How to enable serialization of models in memory?

During the model loading stage, use the serialize_to_memory interface for loading.

(model_loader.load_model()
 .read_model_config()
 .serialize_to_memory(engine, enable_quant=init_quant, weight_only_quant=weight_only_quant)
 .free_model())

Note that after installing the model, you can call the model_loader.free_memory_serialize_file() interface to release memory, which will also be released when the process exits.

How to initiate a request with converted IDs (non-text)?

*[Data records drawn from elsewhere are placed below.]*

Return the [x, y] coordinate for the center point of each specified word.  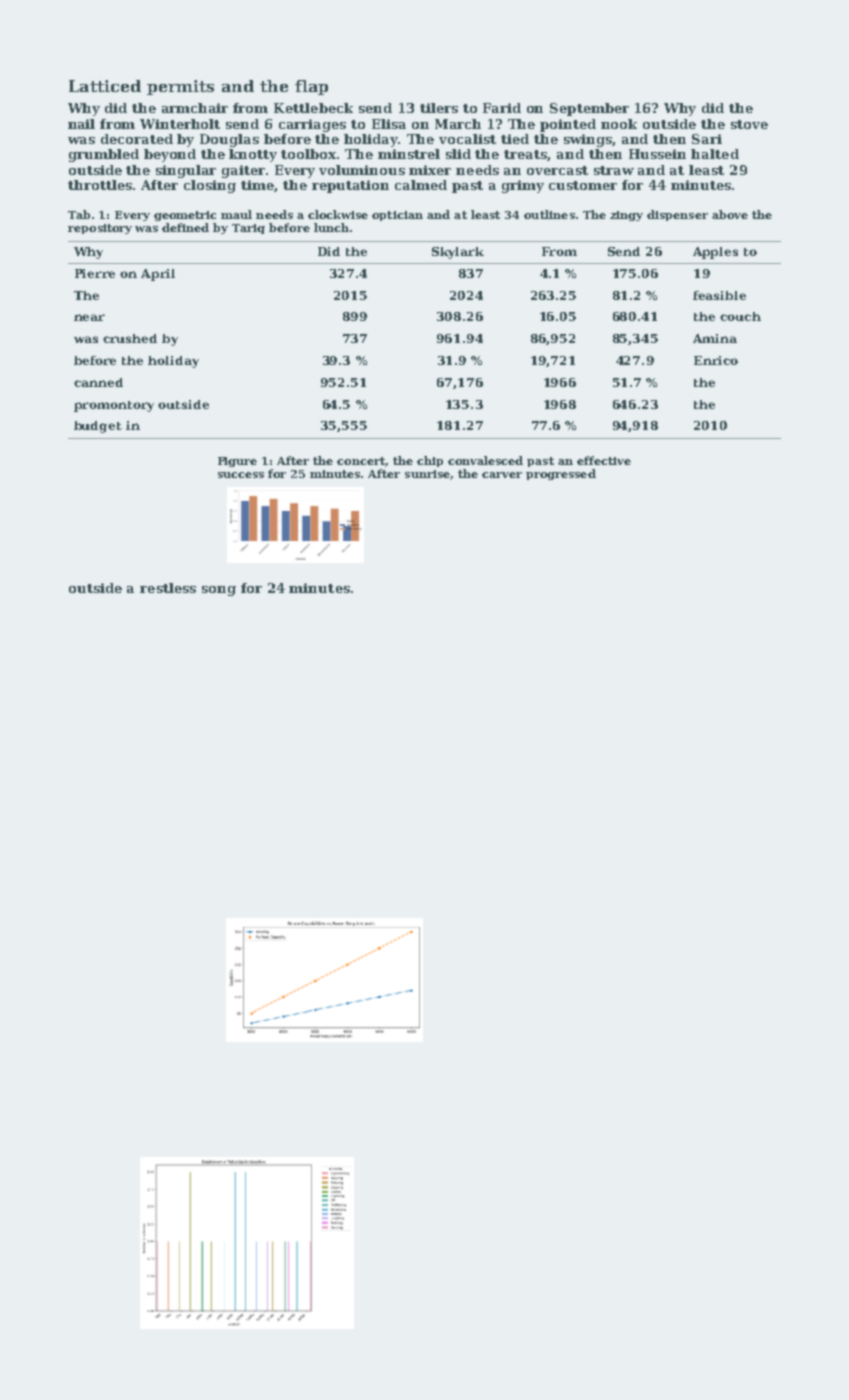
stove [749, 124]
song [219, 591]
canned [98, 382]
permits [180, 87]
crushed [130, 338]
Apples [715, 253]
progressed [561, 474]
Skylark [458, 253]
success [241, 475]
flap [311, 87]
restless [168, 588]
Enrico [716, 360]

The example shows how to initiate a text request, but in many scenarios, users need to initiate requests directly with converted IDs. In such cases, you can use the following interface to initiate the request:

# Just an example of how to tokenize your text
tokenizer = model_loader.init_tokenizer().get_tokenizer()
encode_ids = tokenizer.encode(input_str)
# Send an ID request
status, handle, queue = engine.start_request_ids(safe_model_name, model_loader, encode_ids, gen_cfg)

How to set up multi-GPU?

When generating the runtime config, set multi-GPU with runtime_cfg_builder = model_loader.create_reference_runtime_config_builder(safe_model_name, TargetDevice.CUDA, device_list, max_batch=8).

How to switch the precision of model execution, e.g., float16 and bfloat16?

In HuggingFaceModel, use user_set_data_type to set the model type, and the engine will convert the model’s weights to the corresponding data type.

For example:

allspark.HuggingFaceModel(model_model_path, safe_model_name, in_memory_serialize=in_memory,
                          user_set_data_type="bfloat16")

How to configure RuntimeConfig using a dictionary?

AsModelRuntimeConfigBuilder can be imported using the from_dict() function. The format can be referenced from the DIConfig YAML format, and you can also use the corresponding dictionary format for configuration.

Here’s an example:

input_dict = {
    'model_name': 'test_model',
    'compute_unit': {
        'device_type': 'cuda',
        'device_ids': [0, 1],
        'compute_thread_in_device': 2
    },
    'engine_max_length': 100,
    'engine_max_batch': 32
}
# Create a Builder instance and call from_dict
builder = AsModelRuntimeConfigBuilder()
builder.from_dict(input_dict)

For the complete configuration, please refer to the configuration file in DIConfig.

How to asynchronously retrieve output (without calling sync_request)?

See the code in Handling Output section of Quick Start Guide for Python API. Asynchronous output retrieval is the recommended way to achieve high throughput.